■ Directions ■
Output as a numbered list the lines of the data below, starting at the line that contains "Given: Sort by the Vencido column" and ending at the line that contains "Looking at the screenshot, I should click(329, 247).", with both of those lines included. Skip any blank lines.

A run of data
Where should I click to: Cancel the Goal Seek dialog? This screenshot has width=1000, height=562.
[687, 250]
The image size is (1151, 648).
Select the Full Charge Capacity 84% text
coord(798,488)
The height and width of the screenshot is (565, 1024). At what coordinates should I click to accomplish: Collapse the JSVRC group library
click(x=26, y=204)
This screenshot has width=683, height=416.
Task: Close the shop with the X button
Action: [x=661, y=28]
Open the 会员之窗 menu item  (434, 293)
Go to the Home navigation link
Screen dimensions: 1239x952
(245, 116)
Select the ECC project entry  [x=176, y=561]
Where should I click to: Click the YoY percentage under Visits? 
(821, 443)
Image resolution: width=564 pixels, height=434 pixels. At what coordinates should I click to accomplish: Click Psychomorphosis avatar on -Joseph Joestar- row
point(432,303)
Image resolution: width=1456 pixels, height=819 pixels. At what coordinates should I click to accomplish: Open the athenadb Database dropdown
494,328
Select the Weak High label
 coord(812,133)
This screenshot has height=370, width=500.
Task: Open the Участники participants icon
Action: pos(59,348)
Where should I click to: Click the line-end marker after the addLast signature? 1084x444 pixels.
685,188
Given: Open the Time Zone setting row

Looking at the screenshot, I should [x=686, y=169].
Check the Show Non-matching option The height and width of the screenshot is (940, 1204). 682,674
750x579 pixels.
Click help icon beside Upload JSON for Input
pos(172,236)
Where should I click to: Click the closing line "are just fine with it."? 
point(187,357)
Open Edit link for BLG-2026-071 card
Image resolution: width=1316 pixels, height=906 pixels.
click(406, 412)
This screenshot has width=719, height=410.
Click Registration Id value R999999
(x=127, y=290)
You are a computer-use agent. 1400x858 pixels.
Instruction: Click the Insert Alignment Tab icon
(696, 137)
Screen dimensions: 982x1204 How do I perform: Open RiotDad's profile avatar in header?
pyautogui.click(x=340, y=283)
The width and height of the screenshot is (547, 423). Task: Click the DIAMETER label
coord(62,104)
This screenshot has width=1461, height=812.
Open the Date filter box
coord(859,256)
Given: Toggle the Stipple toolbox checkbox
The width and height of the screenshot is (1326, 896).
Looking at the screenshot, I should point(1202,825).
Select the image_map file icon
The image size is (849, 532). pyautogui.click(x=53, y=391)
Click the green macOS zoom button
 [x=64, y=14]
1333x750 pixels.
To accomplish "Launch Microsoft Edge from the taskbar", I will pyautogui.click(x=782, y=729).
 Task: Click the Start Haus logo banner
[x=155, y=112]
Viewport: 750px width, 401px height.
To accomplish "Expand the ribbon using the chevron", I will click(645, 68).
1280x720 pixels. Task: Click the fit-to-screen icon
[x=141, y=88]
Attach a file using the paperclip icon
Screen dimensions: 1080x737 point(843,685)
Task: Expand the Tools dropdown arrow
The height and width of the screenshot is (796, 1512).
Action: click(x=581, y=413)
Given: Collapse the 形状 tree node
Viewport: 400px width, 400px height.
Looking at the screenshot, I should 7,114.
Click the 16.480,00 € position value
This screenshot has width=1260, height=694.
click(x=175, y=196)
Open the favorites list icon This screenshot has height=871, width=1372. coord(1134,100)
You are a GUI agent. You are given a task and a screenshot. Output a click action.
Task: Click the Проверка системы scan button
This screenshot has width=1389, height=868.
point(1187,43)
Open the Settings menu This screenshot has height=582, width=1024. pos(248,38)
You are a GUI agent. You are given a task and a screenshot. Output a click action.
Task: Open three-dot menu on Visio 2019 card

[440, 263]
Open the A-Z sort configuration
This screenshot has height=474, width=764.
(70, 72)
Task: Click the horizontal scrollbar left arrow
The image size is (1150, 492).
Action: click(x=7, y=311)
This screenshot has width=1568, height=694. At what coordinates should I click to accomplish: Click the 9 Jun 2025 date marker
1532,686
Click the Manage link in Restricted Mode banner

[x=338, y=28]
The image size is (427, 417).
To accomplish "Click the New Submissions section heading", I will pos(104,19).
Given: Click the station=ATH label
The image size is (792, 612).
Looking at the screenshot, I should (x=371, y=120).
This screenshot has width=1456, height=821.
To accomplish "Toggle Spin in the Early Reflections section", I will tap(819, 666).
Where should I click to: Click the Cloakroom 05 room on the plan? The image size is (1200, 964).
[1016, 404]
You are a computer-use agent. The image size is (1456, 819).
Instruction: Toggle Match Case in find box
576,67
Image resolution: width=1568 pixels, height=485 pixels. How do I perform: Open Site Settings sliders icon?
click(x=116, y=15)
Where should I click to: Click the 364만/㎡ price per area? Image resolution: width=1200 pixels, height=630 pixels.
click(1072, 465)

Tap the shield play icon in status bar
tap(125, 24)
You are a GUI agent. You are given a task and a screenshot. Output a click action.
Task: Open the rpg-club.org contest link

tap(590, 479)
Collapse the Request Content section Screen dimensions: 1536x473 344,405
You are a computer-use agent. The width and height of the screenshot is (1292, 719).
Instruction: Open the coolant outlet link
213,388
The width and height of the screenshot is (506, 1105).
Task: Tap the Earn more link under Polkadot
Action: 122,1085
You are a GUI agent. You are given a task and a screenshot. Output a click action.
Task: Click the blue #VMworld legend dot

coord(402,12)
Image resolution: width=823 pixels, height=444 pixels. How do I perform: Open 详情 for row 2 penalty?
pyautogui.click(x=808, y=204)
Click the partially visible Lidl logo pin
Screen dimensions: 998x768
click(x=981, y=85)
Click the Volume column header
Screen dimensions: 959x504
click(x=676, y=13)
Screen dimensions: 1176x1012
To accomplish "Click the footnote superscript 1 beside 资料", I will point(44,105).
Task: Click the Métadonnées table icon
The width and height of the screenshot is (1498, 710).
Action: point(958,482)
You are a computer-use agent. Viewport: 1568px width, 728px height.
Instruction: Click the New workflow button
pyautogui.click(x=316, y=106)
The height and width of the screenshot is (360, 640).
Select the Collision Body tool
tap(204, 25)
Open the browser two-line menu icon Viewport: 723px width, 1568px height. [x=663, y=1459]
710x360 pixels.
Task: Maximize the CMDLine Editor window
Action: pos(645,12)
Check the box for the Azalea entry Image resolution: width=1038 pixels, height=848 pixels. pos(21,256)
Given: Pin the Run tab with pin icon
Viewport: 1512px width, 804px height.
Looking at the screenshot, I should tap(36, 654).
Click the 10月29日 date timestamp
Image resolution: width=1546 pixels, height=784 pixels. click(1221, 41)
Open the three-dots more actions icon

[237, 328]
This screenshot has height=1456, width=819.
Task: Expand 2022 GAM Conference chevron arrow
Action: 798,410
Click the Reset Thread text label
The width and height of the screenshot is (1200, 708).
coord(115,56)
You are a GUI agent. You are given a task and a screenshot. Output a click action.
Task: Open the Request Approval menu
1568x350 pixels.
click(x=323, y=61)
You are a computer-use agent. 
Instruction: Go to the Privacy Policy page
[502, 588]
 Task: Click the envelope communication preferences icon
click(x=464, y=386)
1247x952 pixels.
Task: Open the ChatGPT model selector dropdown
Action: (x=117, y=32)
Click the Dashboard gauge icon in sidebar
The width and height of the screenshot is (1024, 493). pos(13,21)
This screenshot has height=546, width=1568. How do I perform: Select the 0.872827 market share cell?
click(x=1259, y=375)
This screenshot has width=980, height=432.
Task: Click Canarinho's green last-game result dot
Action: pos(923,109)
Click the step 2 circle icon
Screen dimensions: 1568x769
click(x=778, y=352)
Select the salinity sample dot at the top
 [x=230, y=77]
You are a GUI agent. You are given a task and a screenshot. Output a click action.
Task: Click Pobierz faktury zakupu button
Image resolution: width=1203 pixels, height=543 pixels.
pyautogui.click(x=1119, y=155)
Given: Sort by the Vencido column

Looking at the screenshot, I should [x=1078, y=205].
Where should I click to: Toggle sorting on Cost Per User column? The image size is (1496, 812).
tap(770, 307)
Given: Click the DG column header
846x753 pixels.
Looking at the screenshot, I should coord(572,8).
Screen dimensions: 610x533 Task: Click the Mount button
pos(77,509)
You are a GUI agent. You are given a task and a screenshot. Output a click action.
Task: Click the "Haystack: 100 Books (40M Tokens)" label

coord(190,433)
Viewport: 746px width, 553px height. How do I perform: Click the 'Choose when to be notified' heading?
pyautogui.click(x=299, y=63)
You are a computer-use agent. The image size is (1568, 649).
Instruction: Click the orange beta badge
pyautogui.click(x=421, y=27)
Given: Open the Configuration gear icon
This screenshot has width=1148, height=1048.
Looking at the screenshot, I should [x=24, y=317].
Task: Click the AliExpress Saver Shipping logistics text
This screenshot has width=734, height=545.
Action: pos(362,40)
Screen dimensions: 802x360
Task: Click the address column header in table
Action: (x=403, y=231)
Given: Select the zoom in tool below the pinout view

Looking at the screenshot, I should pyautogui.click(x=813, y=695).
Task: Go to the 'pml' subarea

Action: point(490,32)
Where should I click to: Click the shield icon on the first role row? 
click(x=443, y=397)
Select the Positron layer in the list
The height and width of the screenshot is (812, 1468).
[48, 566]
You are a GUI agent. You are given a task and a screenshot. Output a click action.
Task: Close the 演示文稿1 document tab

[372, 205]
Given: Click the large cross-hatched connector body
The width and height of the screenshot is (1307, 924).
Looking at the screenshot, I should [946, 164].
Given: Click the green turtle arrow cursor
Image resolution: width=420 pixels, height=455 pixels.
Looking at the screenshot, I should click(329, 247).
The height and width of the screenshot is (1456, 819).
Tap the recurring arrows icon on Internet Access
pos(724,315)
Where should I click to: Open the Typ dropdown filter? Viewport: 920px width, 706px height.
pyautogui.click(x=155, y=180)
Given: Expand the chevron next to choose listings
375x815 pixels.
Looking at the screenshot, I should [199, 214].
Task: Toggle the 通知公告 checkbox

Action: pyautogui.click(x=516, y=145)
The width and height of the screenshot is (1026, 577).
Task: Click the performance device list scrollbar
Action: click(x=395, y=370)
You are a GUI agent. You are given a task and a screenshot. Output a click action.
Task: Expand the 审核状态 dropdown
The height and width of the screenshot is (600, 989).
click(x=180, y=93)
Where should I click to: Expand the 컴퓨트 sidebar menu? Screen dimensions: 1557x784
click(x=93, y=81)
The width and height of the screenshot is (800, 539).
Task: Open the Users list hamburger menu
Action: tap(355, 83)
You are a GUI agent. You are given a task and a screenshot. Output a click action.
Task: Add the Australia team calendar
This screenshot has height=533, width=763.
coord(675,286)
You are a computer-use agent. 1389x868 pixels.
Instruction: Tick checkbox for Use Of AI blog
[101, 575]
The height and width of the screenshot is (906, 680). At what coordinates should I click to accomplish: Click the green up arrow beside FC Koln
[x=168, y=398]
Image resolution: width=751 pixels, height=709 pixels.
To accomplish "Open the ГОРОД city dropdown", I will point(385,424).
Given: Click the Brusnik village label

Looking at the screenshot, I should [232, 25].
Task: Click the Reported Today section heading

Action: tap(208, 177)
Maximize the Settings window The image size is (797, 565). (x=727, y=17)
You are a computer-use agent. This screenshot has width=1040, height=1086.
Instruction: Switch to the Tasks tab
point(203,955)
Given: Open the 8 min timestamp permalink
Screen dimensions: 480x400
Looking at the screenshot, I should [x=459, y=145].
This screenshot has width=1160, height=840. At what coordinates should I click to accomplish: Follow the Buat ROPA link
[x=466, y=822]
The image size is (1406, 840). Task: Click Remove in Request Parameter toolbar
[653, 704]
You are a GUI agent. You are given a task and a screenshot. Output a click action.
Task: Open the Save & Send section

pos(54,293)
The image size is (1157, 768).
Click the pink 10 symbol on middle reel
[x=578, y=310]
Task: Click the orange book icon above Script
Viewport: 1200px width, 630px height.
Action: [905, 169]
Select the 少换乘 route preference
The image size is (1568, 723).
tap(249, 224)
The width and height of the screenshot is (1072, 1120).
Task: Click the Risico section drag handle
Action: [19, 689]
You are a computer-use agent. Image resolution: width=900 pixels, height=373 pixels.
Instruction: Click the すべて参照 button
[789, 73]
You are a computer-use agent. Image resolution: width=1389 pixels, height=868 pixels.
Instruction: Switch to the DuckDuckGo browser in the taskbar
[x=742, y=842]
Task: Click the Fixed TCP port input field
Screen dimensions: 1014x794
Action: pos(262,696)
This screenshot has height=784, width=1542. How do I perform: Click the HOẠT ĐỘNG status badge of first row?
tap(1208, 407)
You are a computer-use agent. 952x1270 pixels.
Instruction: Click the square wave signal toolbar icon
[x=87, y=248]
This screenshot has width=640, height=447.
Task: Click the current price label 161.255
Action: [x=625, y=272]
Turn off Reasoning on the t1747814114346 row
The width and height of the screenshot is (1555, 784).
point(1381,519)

■ Solution below ■
1. Given: Sort by the Vencido column
2. Looking at the screenshot, I should [x=1078, y=205].
3. Where should I click to: Toggle sorting on Cost Per User column? The image size is (1496, 812).
4. tap(770, 307)
5. Given: Click the DG column header
6. 846x753 pixels.
7. Looking at the screenshot, I should coord(572,8).
8. Screen dimensions: 610x533 Task: Click the Mount button
9. pos(77,509)
10. You are a GUI agent. You are given a task and a screenshot. Output a click action.
11. Task: Click the "Haystack: 100 Books (40M Tokens)" label
12. coord(190,433)
13. Viewport: 746px width, 553px height. How do I perform: Click the 'Choose when to be notified' heading?
14. pyautogui.click(x=299, y=63)
15. You are a computer-use agent. The image size is (1568, 649).
16. Instruction: Click the orange beta badge
17. pyautogui.click(x=421, y=27)
18. Given: Open the Configuration gear icon
19. This screenshot has width=1148, height=1048.
20. Looking at the screenshot, I should [x=24, y=317].
21. Task: Click the AliExpress Saver Shipping logistics text
22. This screenshot has width=734, height=545.
23. Action: pos(362,40)
24. Screen dimensions: 802x360
25. Task: Click the address column header in table
26. Action: (x=403, y=231)
27. Given: Select the zoom in tool below the pinout view
28. Looking at the screenshot, I should pyautogui.click(x=813, y=695).
29. Task: Go to the 'pml' subarea
30. Action: point(490,32)
31. Where should I click to: Click the shield icon on the first role row? 
32. click(x=443, y=397)
33. Select the Positron layer in the list
34. The height and width of the screenshot is (812, 1468).
35. [48, 566]
36. You are a GUI agent. You are given a task and a screenshot. Output a click action.
37. Task: Close the 演示文稿1 document tab
38. [372, 205]
39. Given: Click the large cross-hatched connector body
40. The width and height of the screenshot is (1307, 924).
41. Looking at the screenshot, I should [946, 164].
42. Given: Click the green turtle arrow cursor
43. Image resolution: width=420 pixels, height=455 pixels.
44. Looking at the screenshot, I should click(329, 247).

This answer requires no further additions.